A beleza não é considerada um tema nobre hoje em dia: colocada sob suspeita de superficialidade, desprezada pela arte contemporânea, que se ocupa do feio e do repelente, acusada de reproduzir a ideologia da classe dominante, ela não possui dignidade suficiente para ser eleita como uma meta. Volta e meia algum militante de causas obscuras posta nas redes sociais um protesto repleto de ódio contra a “ditadura da beleza”, levando-nos a supor que quando admiramos Bach ou Bündchen praticamos a servidão voluntária ao capitalismo. Já Freud, em O Mal-Estar na Civilização, considera a beleza como uma das formas de combater o sofrimento. Ele se refere ao seu caráter “suavemente embriagante”, porém considera que a beleza fornece pouca proteção contra o sofrimento e conclui que a psicanálise não tem muito a dizer sobre ela. Lacan retoma esse comentário de Freud, mas em outra linha: para ele, a beleza é um engodo, uma última barreira que o sujeito ergue antes da pulsão de morte. Daí para os seus seguidores falarem mal da beleza é um passo (para trás, como acontece quando se segue sem pensar).
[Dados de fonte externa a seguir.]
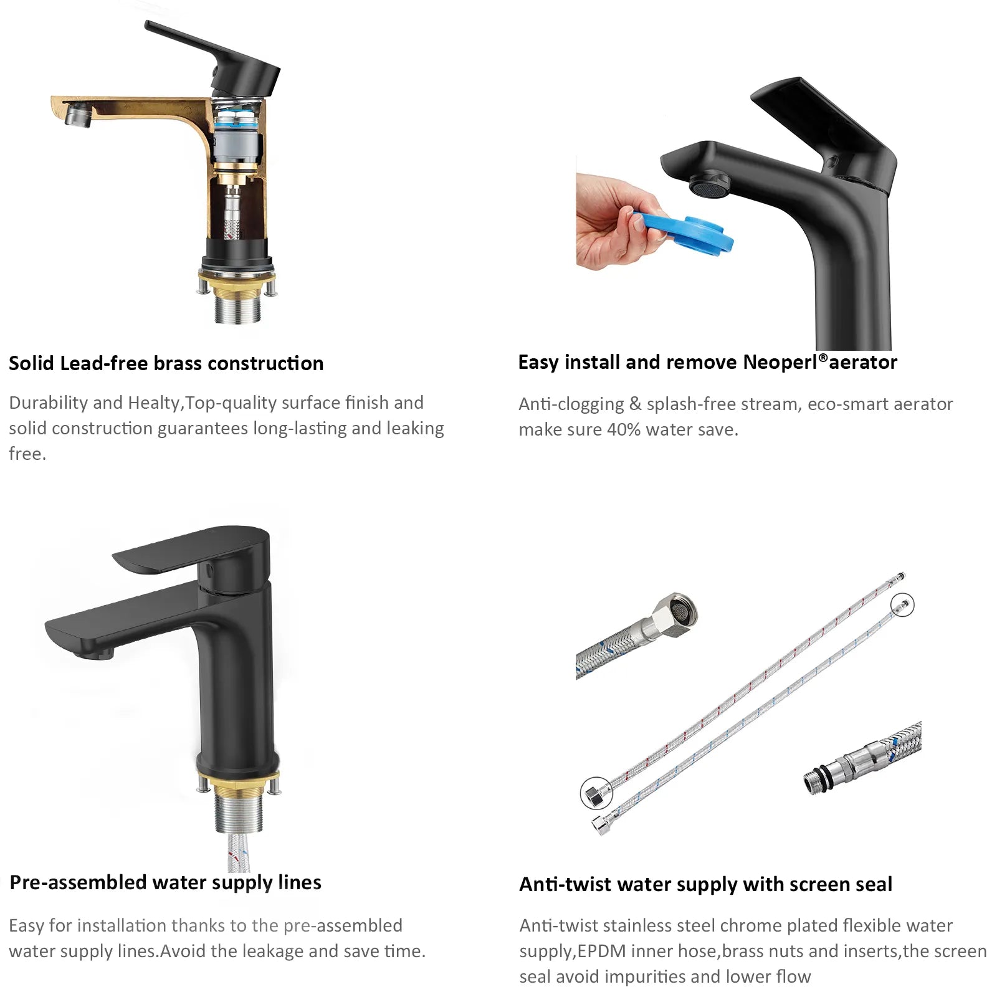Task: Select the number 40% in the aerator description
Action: click(x=623, y=429)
Na sua jornada noctívaga Jep atravessa as festas, as conversas, as relações mantendo sempre um ar blasé em relação a tudo, até mesmo em relação à morte. A única exceção capaz de abalá-lo é a recordação dessa mulher de quem pouco sabemos, a não ser que foi um amor da juventude. Na cena que representa a sua lembrança, ela se desvela e se recobre suavemente à luz da lua que se alterna com a sombra, replicando o seu gesto. Lacan apreciava muito a descrição do falo enquanto recoberto por um véu, imagem que ele foi buscar nos ritos iniciáticos da Antiguidade, e que ilustra a ideia do significante do desejo que não se pode acessar diretamente. Para Jep essa imagem remete à ideia do significante organizador, do Um que confere valor ao objeto e dá sentido à vida.
O filme de Sorentino provoca em nós essa sensação de suave embriaguez a que se refere Freud. Sua presença na atualidade nos faz pensar numa referência nostálgica à defesa estética contra o sofrimento mencionada em O Mal-Estar na Civilização. Mas ele não se limita a isso: ao mesmo tempo ele nos lembra o triunfo da mediocridade – soberana na mídia, onipresente nos laços sociais – do qual todos participamos. Nesse sentido, a sua própria beleza, suspeita de superficialidade, pode ser dolorosa como o corte da borda aguçada de uma folha de papel, que atinge apenas a superfície da pele, mas secciona as terminações dos nervos.
Marcus do Rio Teixeira – Psicanalista, editor de Ágalma. Autor de O espectador ingênuo – Psicanálise, cinema, literatura e música (2012).